The dates have been hardcoded here for the QuantStart article
on Sharpe ratios.
"""
# Obtain the equities daily historic data for the desired time period
# and add to a pandas DataFrame
pdf = get_historic_data(ticker, start_date=(2000,1,1), end_date=(2013,5,29))
# Use the percentage change method to easily calculate daily returns
pdf['daily_ret'] = pdf['adj_close'].pct_change()
# Assume an average annual risk-free rate over the period of 5%
pdf['excess_daily_ret'] = pdf['daily_ret'] - 0.05/252
# Return the annualised Sharpe ratio based on the excess daily returns
return annualised_sharpe(pdf['excess_daily_ret'])
For Google, the Sharpe ratio for buying and holding is 0.7501. For Goldman Sachs it is 0.2178:
equity_sharpe(‘GOOG’) 0.75013831274645904
equity_sharpe(‘GS’) 0.21777027767830823
Now we can try the same calculation for a market-neutral strategy. The goal of this strategy is to fully isolate a particular equity’s performance from the market in general. The simplest way to achieve this is to go short an equal amount (in dollars) of an Exchange Traded Fund (ETF) that is designed to track such a market. The most ovious choice for the US large-cap equities market is the S&P500 index, which is tracked by the SPDR ETF, with the ticker of SPY.

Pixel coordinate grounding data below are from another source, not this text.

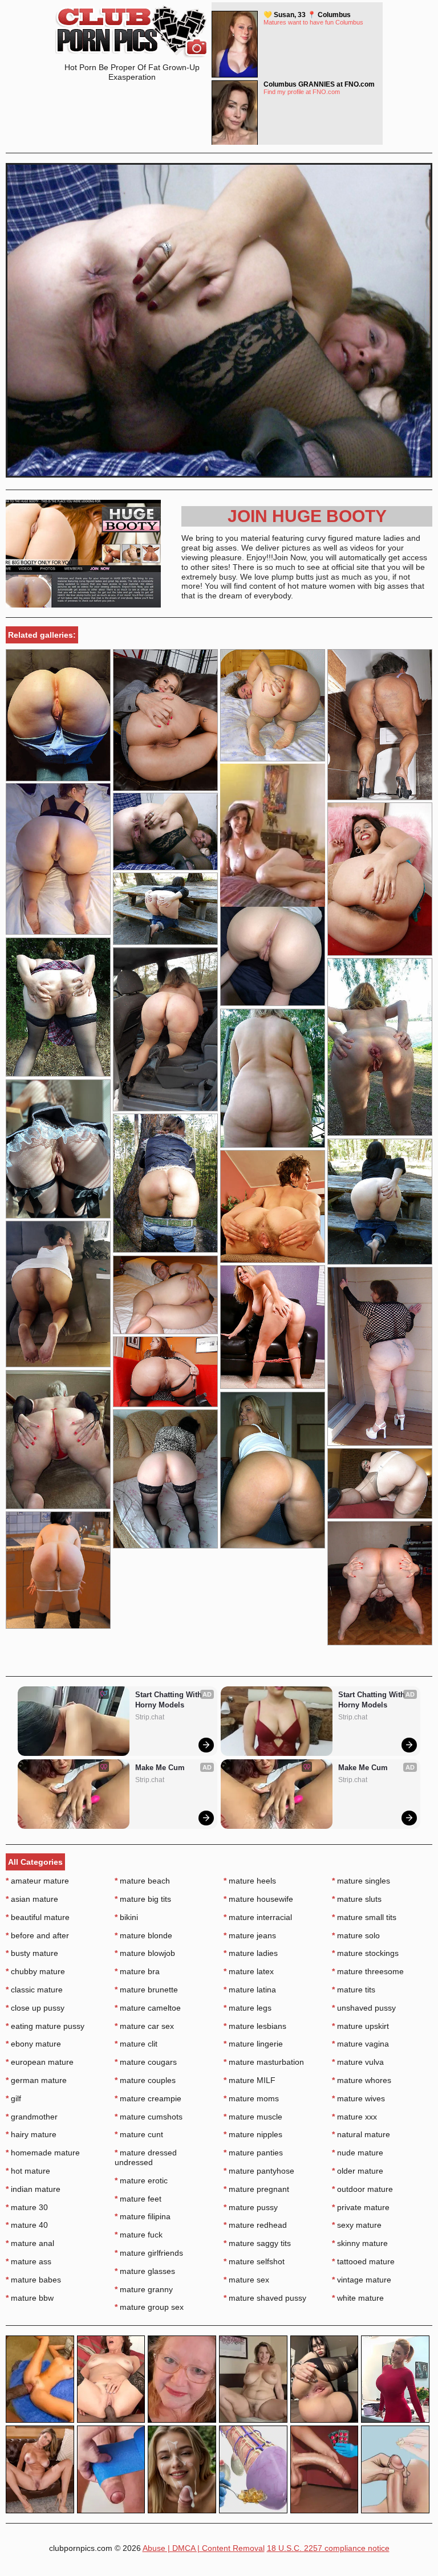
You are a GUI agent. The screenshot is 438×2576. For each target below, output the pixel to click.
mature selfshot (254, 2261)
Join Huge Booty (307, 516)
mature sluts (357, 1899)
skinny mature (360, 2243)
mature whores (361, 2080)
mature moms (251, 2098)
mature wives (358, 2098)
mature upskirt (360, 2026)
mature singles (361, 1880)
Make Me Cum (160, 1767)
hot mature (28, 2170)
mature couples (145, 2080)
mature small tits (364, 1917)
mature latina (250, 1989)
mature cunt (139, 2134)
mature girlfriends (149, 2252)
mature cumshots (148, 2116)
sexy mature (357, 2224)
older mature (357, 2170)
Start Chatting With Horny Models (169, 1699)
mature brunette (146, 1989)
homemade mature (43, 2152)
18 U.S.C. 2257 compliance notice (328, 2548)
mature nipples (253, 2134)
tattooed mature (363, 2261)
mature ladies (251, 1953)
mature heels (250, 1880)
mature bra (137, 1971)
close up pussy (35, 2007)
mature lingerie (253, 2043)
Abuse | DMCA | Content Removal (204, 2548)
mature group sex (149, 2307)
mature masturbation (264, 2061)
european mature (40, 2061)
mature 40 (27, 2224)
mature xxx (354, 2116)
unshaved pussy (364, 2007)
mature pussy (251, 2207)
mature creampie (148, 2098)
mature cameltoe (148, 2007)
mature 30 (27, 2207)
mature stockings (365, 1953)
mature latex (249, 1971)
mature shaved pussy (265, 2297)
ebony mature (33, 2043)
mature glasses (145, 2271)
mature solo (356, 1935)
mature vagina (360, 2043)
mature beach (142, 1880)
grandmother (32, 2116)
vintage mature (361, 2279)
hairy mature (31, 2134)
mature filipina (143, 2216)
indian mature (33, 2189)
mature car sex (144, 2026)
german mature (36, 2080)
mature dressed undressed (146, 2157)
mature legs (247, 2007)
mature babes (33, 2279)
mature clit (136, 2043)
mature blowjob (145, 1953)
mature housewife (258, 1899)
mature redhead (255, 2224)
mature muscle (253, 2116)
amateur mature (37, 1880)
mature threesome (368, 1971)
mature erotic (141, 2180)
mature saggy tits (257, 2243)
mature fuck (139, 2234)
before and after (37, 1935)
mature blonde (143, 1935)
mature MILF (249, 2080)
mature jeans (250, 1935)
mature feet (138, 2198)
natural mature (361, 2134)
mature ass (28, 2261)
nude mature (357, 2152)
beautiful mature (38, 1917)
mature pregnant (256, 2189)
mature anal (30, 2243)
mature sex (246, 2279)
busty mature (32, 1953)
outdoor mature (362, 2189)
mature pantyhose (259, 2170)
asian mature (32, 1899)
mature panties (253, 2152)
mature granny (144, 2289)
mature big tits (143, 1899)
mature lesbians (255, 2026)
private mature (361, 2207)
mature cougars (146, 2061)
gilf (13, 2098)
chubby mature (35, 1971)
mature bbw (30, 2297)
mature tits (353, 1989)
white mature (358, 2297)
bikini (126, 1917)
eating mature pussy (45, 2026)
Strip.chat (149, 1717)
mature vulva (358, 2061)
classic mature (34, 1989)
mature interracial (258, 1917)
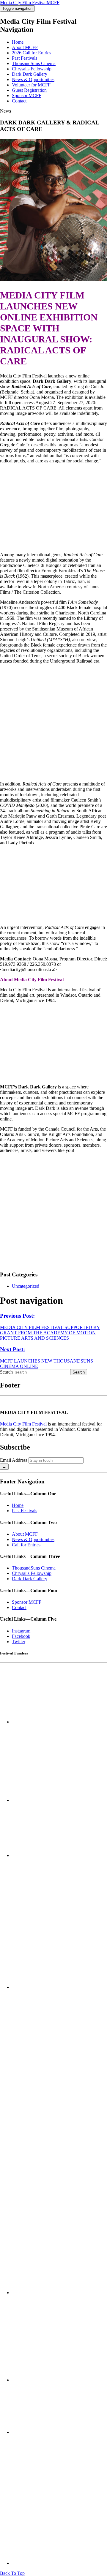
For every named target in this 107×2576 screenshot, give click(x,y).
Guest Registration (29, 90)
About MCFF (25, 47)
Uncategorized (25, 1286)
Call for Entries (26, 1544)
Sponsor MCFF (26, 95)
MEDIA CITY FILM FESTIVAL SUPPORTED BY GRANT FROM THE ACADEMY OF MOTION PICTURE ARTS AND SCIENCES (50, 1327)
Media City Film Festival (23, 1423)
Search (6, 1371)
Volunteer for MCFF (31, 84)
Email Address (14, 1460)
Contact (19, 100)
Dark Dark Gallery (29, 74)
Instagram (21, 1630)
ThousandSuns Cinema (34, 63)
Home (17, 42)
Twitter (18, 1641)
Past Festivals (24, 58)
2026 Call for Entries (31, 52)
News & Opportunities (33, 79)
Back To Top (12, 2573)
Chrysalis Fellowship (31, 68)
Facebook (21, 1636)
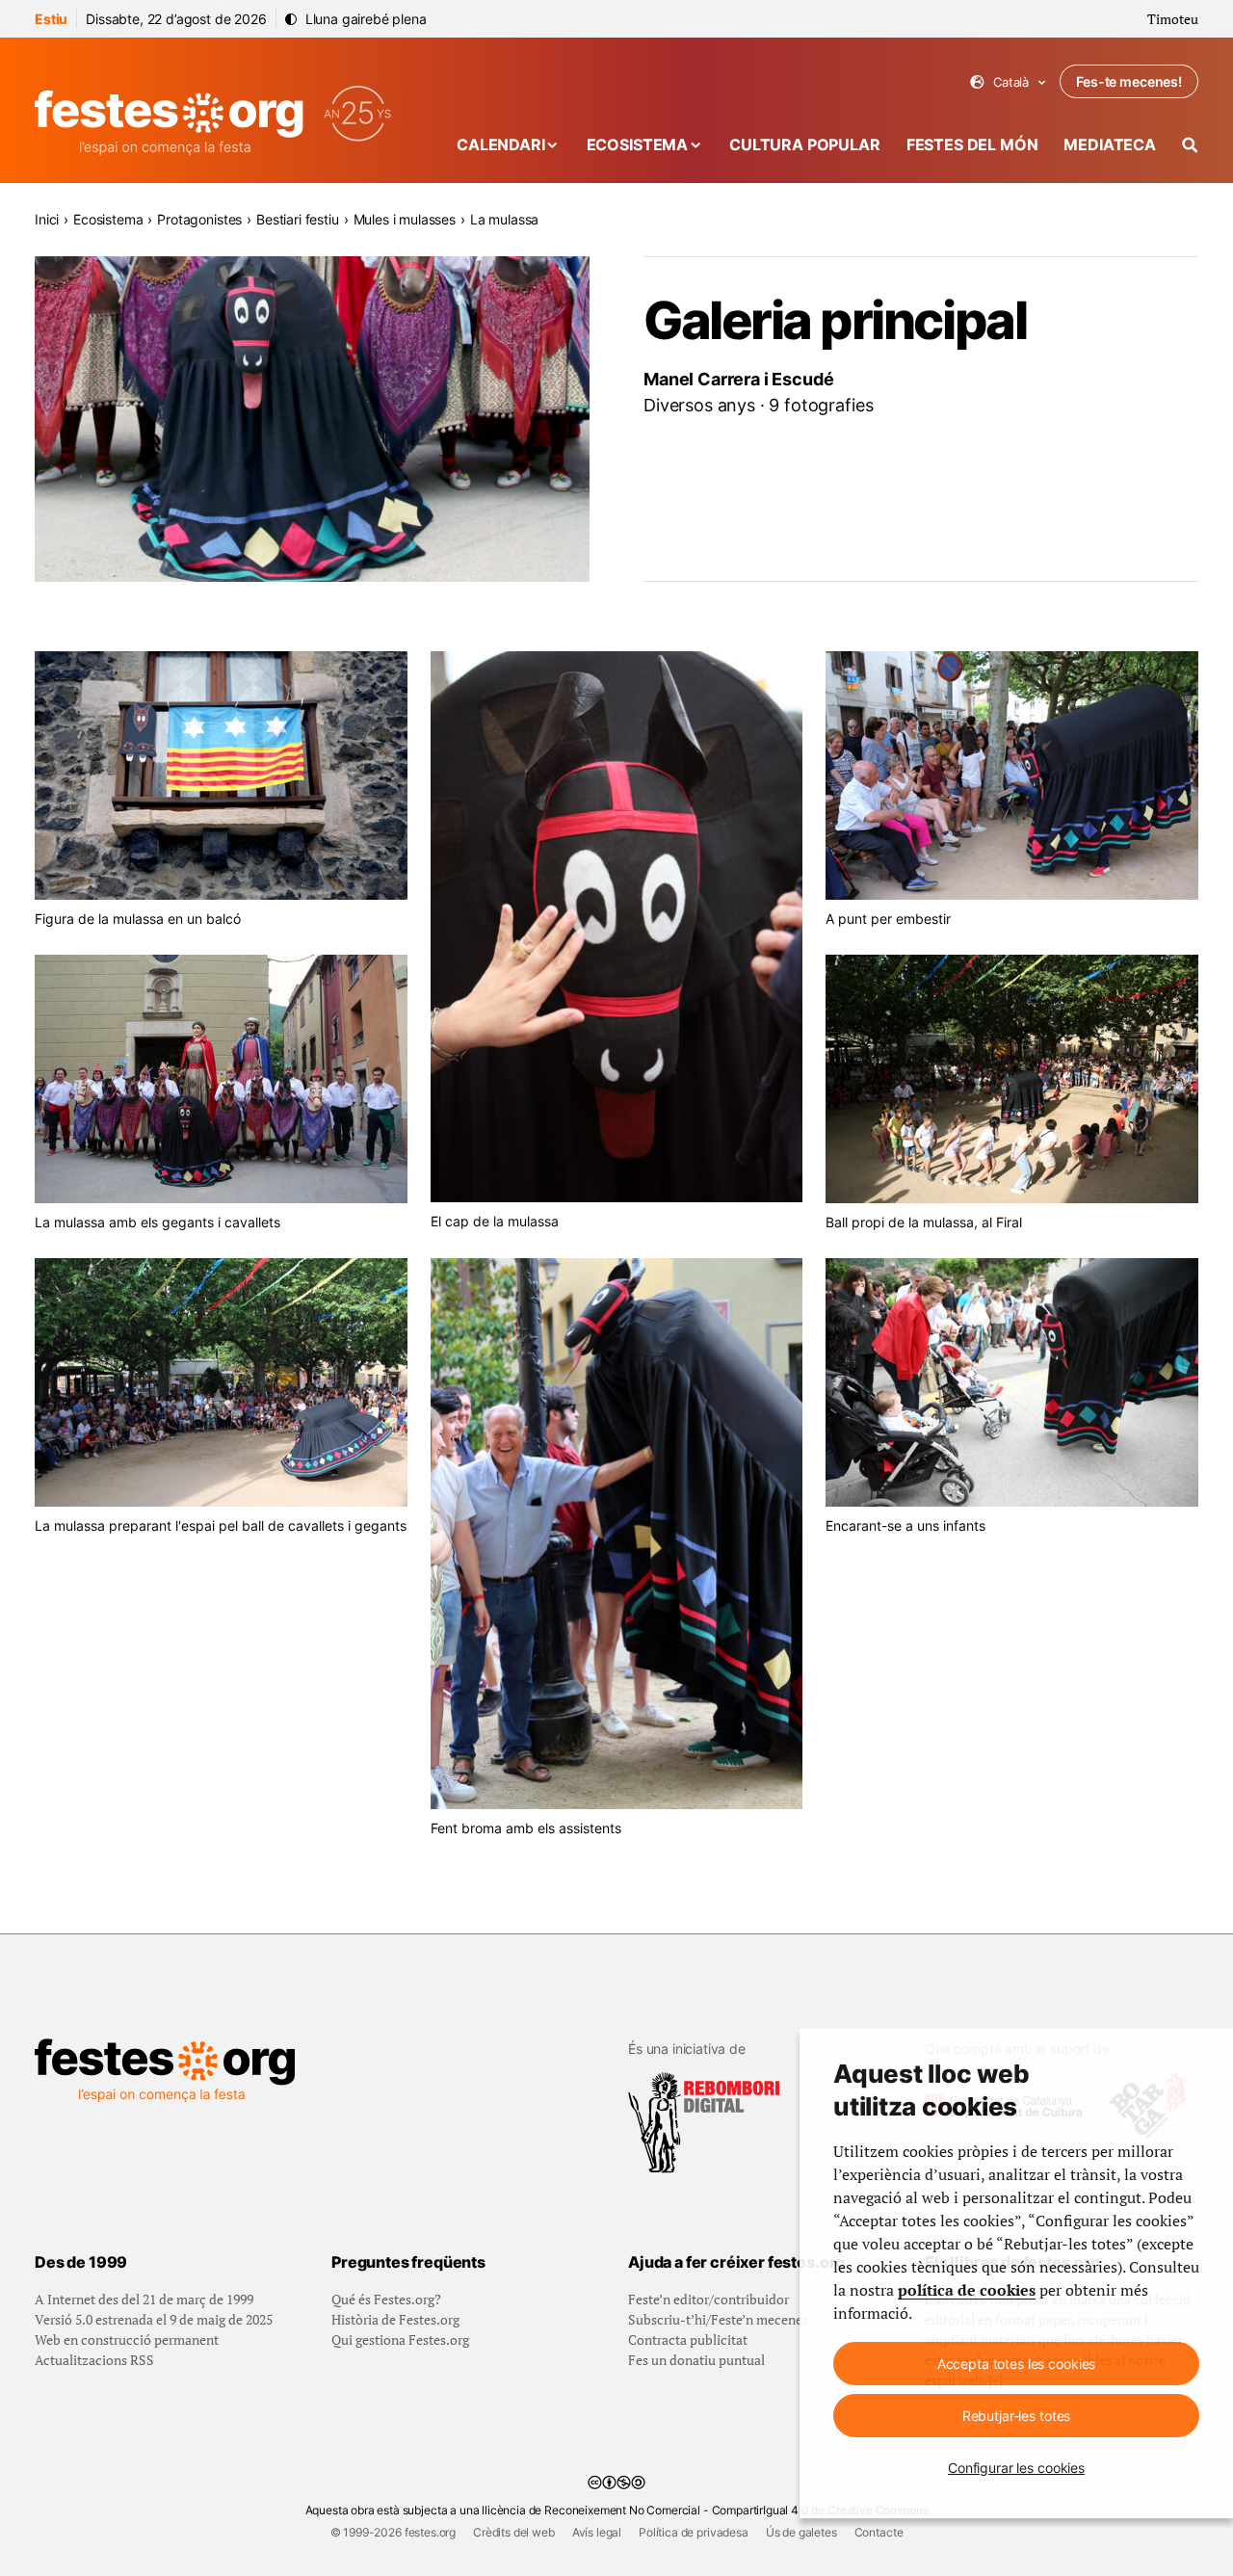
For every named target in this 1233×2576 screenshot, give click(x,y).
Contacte (879, 2532)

To calculate the annualised Sharpe ratio of such a strategy we will obtain the historical prices for SPY and calculate the percentage returns in a similar manner to the previous stocks, with the exception that we will not use the risk-free benchmark. We will calculate the net daily returns which requires subtracting the difference between the long and the short returns and then dividing by 2, as we now have twice as much trading capital. Here is the Python/pandas code to carry this out:
def market_neutral_sharpe(ticker, benchmark):
"""
Calculates the annualised Sharpe ratio of a market
neutral long/short strategy inolving the long of 'ticker'
with a corresponding short of the 'benchmark'.
"""
# Get historic data for both a symbol/ticker and a benchmark ticker
# The dates have been hardcoded, but you can modify them as you see fit!

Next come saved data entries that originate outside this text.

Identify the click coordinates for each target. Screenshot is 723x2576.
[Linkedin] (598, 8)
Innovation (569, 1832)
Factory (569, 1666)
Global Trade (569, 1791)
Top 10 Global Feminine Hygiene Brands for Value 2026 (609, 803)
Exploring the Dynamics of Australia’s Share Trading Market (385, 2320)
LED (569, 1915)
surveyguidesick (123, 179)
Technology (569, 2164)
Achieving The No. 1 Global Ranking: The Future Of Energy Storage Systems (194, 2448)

tick = get_historic_data(ticker, start_date=(2000,1,1), end_date=(2013,5,29))
bench = get_historic_data(benchmark, start_date=(2000,1,1), end_date=(2013,5,29))
# Calculate the percentage returns on each of the time series
tick['daily_ret'] = tick['adj_close'].pct_change()
bench['daily_ret'] = bench['adj_close'].pct_change()
# Create a new DataFrame to store the strategy information
# The net returns are (long - short)/2, since there is twice
# trading capital for this strategy
strat = pd.DataFrame(index=tick.index)
strat['net_ret'] = (tick['daily_ret'] - bench['daily_ret'])/2.0
# Return the annualised Sharpe ratio for this strategy
return annualised_sharpe(strat['net_ret'])
For Google, the Sharpe ratio for the long/short market-neutral strategy is 0.7597. For Goldman Sachs it is 0.2999:
market_neutral_sharpe(‘GOOG’, ‘SPY’) 0.75966612163452329
market_neutral_sharpe(‘GS’, ‘SPY’) 0.29991401047248328 Despite the Sharpe ratio being used almost everywhere in algorithmic trading, we need to consider other metrics of performance and risk. In later articles we will discuss drawdowns and how they affect the decision to run a strategy or not.